I'm very interested in who these people are, what your source is for the fact of their existence

I suppose I was thinking about people like Pierrepoint. From what I've seen/read, while he said he didn't think the death penalty worked as a deterrent, he didn't appear to feel affected (detrimentally) by his work.

and why we are happy about people who are able to murder others with no compunction walking around among the rest of us.

They don't see it as murder (nor would I, thought there's always the risk of miscarriage of justice, which is the only factor that rules it out for me).

GilbertMarkham · 18/06/2020 22:42

*though

GilbertMarkham · 18/06/2020 22:44

As to the dirt if people who can kill if it's within the bounds of our laws .. do you feel the same about members of the armed forces, special forces etc. "walking around among the rest of us".

GilbertMarkham · 18/06/2020 22:46

*as to the point about

Blackdog19 · 18/06/2020 22:47

Absolutely not. What if somebody was wrongly executed?

Alsohuman · 18/06/2020 22:57

Slavery existed “from the dawn of time” too. Perhaps you’d like to reintroduce that to this country too? And, yes, state sponsored killing is as grotesque as any other kind. If the death penalty was reintroduced here, I’d leave. It wouldn’t be somewhere I’d want to live.

GilbertMarkham · 18/06/2020 23:02

I suspect that the time energy and effort put into grooming and brainwashing children and vulnerable adults suggests that perpetrators are actually very concerned about getting "done for this" and go to extraordinary lengths to try to keep their victims quiet.

You have a point, however I still think that they see children as less likely to report and be believed at the time (or even later). Children mix up reality and fantasy in what they say quite a lot. They believe anything they're told .. it makes people question whether what they're saying is factual. Abusers know that.

The grooming etc may definitely also be about avoiding being csught, bit is also related to them making things acceptable to themselves, they don't think (of thru don't like to think) they're evil, abnormal etc.

GilbertMarkham · 18/06/2020 23:04

(What I meant was - they need to believe their narrative as much as they want their victims too, if it wasn't clear).

Oakmaiden · 18/06/2020 23:06

I would not want to live in a country who had the death penalty for anything.

I understand what you are saying and why, there are things that happen that are horrific, but still, no.

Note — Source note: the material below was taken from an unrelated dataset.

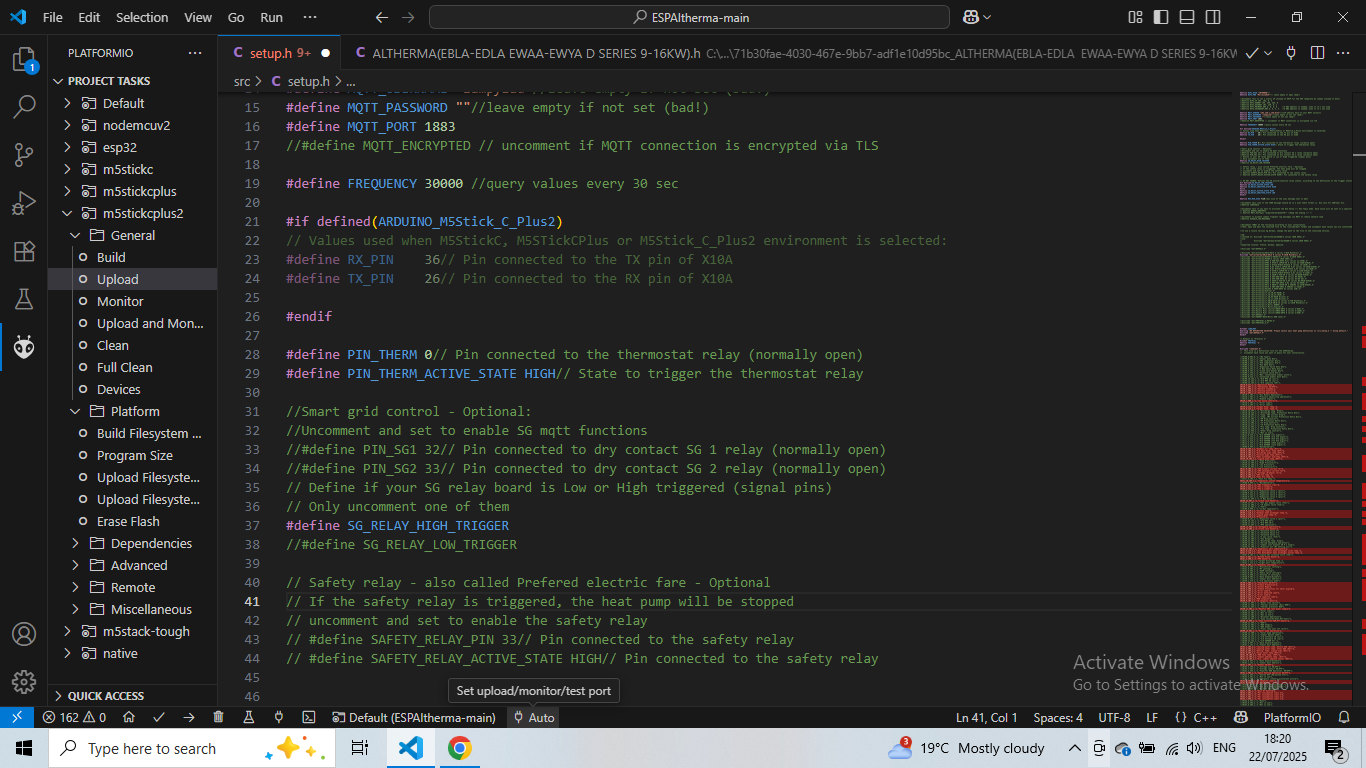Open PlatformIO serial monitor plug icon in status bar
Image resolution: width=1366 pixels, height=768 pixels.
279,718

buildingbridge · 18/06/2020 23:09

Death seems the "easy way out". The lead up to it will be terrifying, I can imagine. But once it's done, that's it. The perpetrator does not feel anything, he/she's dead, gone.

A life time in prison, watching the years go by appears to be worse than the death penalty

GilbertMarkham · 18/06/2020 23:10

Slavery existed “from the dawn of time” too. Perhaps you’d like to reintroduce that to this country too?

Slavery is a bad thing.

Knocking off a few child rapists, psychopaths etc who are likely to continue to hurt people if they ever get out (which with our ridiculous sentencing is not impossible, esp the child rapists) is not a bad thing.

If you think all life including these dysfunctional disgusting dangerous degenerates is so precious and we should never end it, are you anti abortion too - why havent you left the country over abortion laws - that's killing of potential people who've done nothing.

BashStreetKid · 18/06/2020 23:11

It is a punishment that existed from the dawn of time well into living memory

It was a punishment used for very petty offences. If the "dawn of time" argument had any relevance, any reinstated death penalty should also be available for shoplifters. Likewise punishments such as torture and crushing people to death should also be used. I assume that you are not proposing that, so your argument falls at the first hurdle

GilbertMarkham · 18/06/2020 23:13

Although as I've said - the risk of miscarriage of justice is my biggest reservation (and the point posters made about it making the murder of the children more likely to a kid a death penalty).

GilbertMarkham · 18/06/2020 23:15

*which with our ridiculous sentencing is not impossible, esp the child rapists) ..

I've realised they do the same with murderers sometimes too .. the man that raped, tortured and murdered that Thai immigrant lady for the under 2k she'd saved up was a convicted and released murderer of an elderly man.